PROVIDED PASSAGE:
The changes in me are subtle, I know that I am going to a particular place, and a specific actions will take place. I am going to work. I am going to be in public, seen and noticed more then I usually am. The whiteness of the suit in a strange sort of way makes it more noticeable.
I think of the ‘high vis’ jackets and how it in fact makes those workers even more invisible – remembering that wonderful project of Stephen Gill who photographed the workers http://www.stephengill.co.uk/portfolio/portfolio#id=album-30&num=content-674.
I go to lectures and sit in class with other students, who are dressed casually, though again even their clothes could be argued is uniformed on some level. We are all unformed from one point of view. But, some are more then others – and across the University those who are uniformed are: cleaners, caterers, security guards, lab technicians, builders, sports people and me (I might have missed some workers, so hope to expand my list!).
Whilst my new work uniform takes away the dilemma of what to wear in the morning, I am beginning to miss wearing colourful clothes (have noticed that in the time I am not at my ‘guest’ job, I tend to go all colours of the rainbow).
People look at me when I enter library, class rooms, coffee shops, I get looks which pretend not to be looks, quick glances, sideway glances, unable to locate me, curiosity about who I am, where did I just come from, what is my role here...
And in my new job I play many roles and in this performance I am highly visible, the environment observes me observing them. The looks are circular… and even placing each other into the categories is circular… In a way my blank sheet suit provides a more ambiguous space where it’s harder to pinpoint who I am, except that I am a GUEST.
My appearances in the suit though have been only one part of my performative action - I have spent a large amount of time speaking to people, engaging in interesting discussions, which I plan to include and reflect on here bit later on... It has been a rather complex intervention thus far, I am not entirely sure I can grasp all its meanings yet...
The suit, when not worn, hangs in the gallery space – when worn, the space where it hung casts a shadow with words stencilled in ‘the artist is at work’.
# 2 [22 March 2010]
Introducing the GUEST (part 2)

ENTRIES SHOWN:

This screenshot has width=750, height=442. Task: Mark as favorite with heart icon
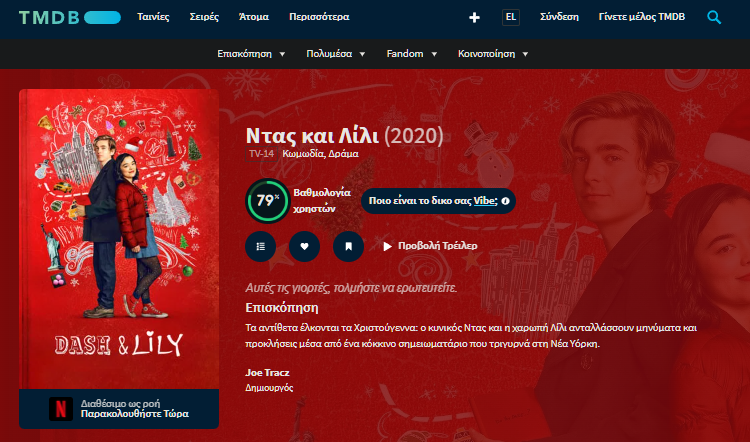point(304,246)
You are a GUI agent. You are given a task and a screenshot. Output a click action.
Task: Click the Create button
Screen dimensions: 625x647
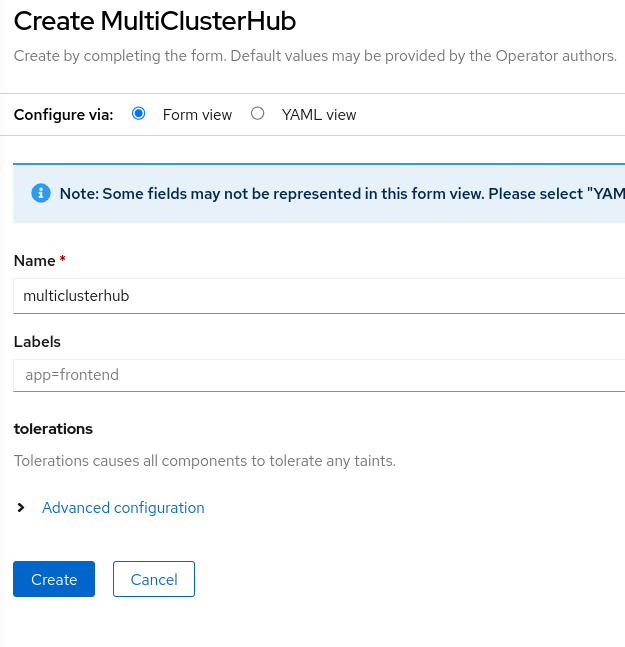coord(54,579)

AIM OF THE TASK:
Reproduce the white-suit passage word for word, starting with "People look at" and going on through "my role here...". Work only from the white-suit passage and ignore the records.

WRITTEN SOLUTION:
People look at me when I enter library, class rooms, coffee shops, I get looks which pretend not to be looks, quick glances, sideway glances, unable to locate me, curiosity about who I am, where did I just come from, what is my role here...